An increasing number of elderly people retain their natural teeth into old age and further, the prevalence of endosseous implants for supporting oral prosthesis is ever increasing. These teeth and implants now present a considerable challenge in terms of maintenance, especially when patients become dependent on care. Periodontal and peri-implant diseases are more prevalent in elderly than in younger age cohorts. There are distinct differences related to the inflammatory response between periodontal and peri-implant tissues, both in young and old age. The age-related reasons for the increase in periodontal infections may be related to poor oral hygiene because of a loss of dexterity or vision, but also to immunosenescence. This term describes the aging of the immune system and the decline of its effectiveness with age. Low-grade infections, like chronic periodontitis, may cause low-grade inflammation and subsequently increase the likelihood of developing chronic diseases. In return, treatment of periodontitis may improve general health, as demonstrated for diabetes. A second mechanism illustrating how poor oral health translates into systemic disease is the risk of developing aspiration pneumonia. The treatment options in old age should be evaluated with regard to the issues of general health and maintenance. Systematic periodontal maintenance therapy, as performed in younger age cohorts, may be difficult to implement in elderly people experiencing institutional or hospital confinement because of logistics, barriers related to patients and caregivers, or cost. The scale of periodontal disease in old age represents a public health issue.

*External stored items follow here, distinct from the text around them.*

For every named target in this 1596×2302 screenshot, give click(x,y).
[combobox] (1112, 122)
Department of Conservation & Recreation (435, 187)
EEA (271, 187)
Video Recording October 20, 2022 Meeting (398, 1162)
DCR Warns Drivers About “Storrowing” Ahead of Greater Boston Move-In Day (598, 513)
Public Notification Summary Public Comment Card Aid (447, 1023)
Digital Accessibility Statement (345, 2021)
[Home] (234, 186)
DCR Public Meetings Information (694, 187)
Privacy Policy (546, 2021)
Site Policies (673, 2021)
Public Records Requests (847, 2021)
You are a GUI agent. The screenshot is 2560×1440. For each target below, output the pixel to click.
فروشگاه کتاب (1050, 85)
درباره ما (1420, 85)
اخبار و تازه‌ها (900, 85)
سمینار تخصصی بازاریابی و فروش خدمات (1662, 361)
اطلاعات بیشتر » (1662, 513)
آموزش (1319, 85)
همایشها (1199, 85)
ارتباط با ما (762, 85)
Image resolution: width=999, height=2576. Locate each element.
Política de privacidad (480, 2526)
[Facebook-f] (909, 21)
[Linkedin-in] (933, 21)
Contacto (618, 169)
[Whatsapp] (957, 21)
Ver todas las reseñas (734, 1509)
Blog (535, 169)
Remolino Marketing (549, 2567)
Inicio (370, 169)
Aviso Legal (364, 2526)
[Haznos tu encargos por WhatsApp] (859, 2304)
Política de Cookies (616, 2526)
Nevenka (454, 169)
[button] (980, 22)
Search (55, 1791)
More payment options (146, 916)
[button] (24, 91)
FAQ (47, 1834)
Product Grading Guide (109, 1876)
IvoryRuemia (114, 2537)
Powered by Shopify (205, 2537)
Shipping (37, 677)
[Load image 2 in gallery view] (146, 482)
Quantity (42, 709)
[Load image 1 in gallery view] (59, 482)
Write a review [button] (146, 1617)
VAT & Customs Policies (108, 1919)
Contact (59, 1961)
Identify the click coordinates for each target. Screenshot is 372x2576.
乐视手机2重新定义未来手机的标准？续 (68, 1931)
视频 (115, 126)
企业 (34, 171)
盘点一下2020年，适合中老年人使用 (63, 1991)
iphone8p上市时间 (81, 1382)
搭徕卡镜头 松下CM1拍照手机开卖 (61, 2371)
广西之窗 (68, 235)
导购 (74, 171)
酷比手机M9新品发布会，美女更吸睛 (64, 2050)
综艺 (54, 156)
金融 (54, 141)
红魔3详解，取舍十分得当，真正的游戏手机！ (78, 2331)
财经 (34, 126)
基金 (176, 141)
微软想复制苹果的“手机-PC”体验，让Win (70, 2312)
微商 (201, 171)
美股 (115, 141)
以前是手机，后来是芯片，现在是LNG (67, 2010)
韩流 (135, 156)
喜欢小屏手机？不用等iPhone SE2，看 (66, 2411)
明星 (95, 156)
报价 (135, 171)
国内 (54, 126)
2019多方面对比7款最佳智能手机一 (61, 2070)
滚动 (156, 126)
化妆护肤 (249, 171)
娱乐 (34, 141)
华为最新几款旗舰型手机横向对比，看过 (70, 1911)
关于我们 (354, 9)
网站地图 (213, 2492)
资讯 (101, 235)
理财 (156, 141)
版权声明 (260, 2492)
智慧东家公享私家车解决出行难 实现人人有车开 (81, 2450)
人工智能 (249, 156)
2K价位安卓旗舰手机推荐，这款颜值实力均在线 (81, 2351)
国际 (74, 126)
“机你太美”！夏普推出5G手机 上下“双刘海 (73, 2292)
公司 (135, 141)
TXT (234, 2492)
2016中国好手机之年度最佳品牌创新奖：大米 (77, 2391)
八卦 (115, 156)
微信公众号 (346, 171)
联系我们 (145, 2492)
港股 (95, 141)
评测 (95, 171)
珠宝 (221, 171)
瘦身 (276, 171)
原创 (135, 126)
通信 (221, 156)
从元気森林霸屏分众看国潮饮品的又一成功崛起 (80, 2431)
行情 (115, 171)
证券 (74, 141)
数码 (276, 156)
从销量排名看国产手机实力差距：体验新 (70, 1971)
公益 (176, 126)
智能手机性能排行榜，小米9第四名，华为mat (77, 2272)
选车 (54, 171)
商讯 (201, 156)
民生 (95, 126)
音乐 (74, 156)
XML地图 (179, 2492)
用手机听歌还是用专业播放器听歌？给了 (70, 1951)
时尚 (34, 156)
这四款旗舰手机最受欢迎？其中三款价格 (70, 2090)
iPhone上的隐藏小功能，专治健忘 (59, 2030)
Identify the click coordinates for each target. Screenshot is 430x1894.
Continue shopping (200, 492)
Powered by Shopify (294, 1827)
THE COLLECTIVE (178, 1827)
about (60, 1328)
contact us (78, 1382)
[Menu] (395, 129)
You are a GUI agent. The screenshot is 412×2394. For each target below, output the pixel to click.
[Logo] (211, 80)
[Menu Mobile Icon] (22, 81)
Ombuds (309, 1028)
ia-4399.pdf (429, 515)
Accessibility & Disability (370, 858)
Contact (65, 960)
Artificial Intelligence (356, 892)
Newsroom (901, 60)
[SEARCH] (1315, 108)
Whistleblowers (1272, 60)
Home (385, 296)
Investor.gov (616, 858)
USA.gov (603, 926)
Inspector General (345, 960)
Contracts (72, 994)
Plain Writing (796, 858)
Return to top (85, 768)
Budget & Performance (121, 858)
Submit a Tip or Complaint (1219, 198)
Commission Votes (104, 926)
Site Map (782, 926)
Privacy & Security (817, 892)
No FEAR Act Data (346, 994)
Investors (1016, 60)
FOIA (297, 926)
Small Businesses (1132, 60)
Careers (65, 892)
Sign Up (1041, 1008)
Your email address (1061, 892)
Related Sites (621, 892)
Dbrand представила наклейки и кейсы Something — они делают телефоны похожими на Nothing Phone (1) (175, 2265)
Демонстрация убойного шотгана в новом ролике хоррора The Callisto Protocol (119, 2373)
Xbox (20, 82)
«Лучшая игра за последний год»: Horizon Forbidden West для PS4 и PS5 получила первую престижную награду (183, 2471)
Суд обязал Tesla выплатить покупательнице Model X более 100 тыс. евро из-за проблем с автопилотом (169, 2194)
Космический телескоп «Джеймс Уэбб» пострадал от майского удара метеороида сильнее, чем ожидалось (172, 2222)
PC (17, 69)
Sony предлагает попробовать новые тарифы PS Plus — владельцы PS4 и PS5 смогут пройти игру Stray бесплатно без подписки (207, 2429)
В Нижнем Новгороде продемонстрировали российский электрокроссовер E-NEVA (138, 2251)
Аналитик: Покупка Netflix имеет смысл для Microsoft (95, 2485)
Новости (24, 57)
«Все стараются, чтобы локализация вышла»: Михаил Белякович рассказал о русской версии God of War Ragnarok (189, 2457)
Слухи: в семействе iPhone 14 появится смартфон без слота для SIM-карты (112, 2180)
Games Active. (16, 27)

越来越多的老年人在老年时保留自己的天然牙齿,并且用于支撑口腔修复体的骨内植入物的流行率也在不断增加。这些牙齿和植入物在维护方面提出了相当大的挑战,特别是当患者需要依赖护理时。牙周病和种植体周围病在老年人中比在年轻人群中更为普遍。在年轻人和老年人中,牙周组织和种植体周围组织的炎症反应存在明显差异。牙周感染增加的与年龄相关的原因可能与因灵活性或视力丧失而导致的口腔卫生不良有关,但也与免疫衰老有关。这个术语描述了免疫系统的衰老及其随年龄增长而降低的有效性。像慢性牙周炎这样的低水平感染可能会引起低水平炎症,随后增加患慢性疾病的可能性。反过来,牙周炎的治疗可以改善整体健康,糖尿病就是一个例证。另一个说明不良口腔健康如何转化为系统性疾病的机制是患吸入性肺炎的风险。老年人群的治疗选择应考虑到整体健康和维持的问题。在年轻人群中进行的系统性牙周维持治疗,由于后勤、患者和护理人员相关的障碍或成本,可能难以在因机构或医院限制而需要护理的老年人中实施。老年人牙周病的严重程度是一个公共卫生问题。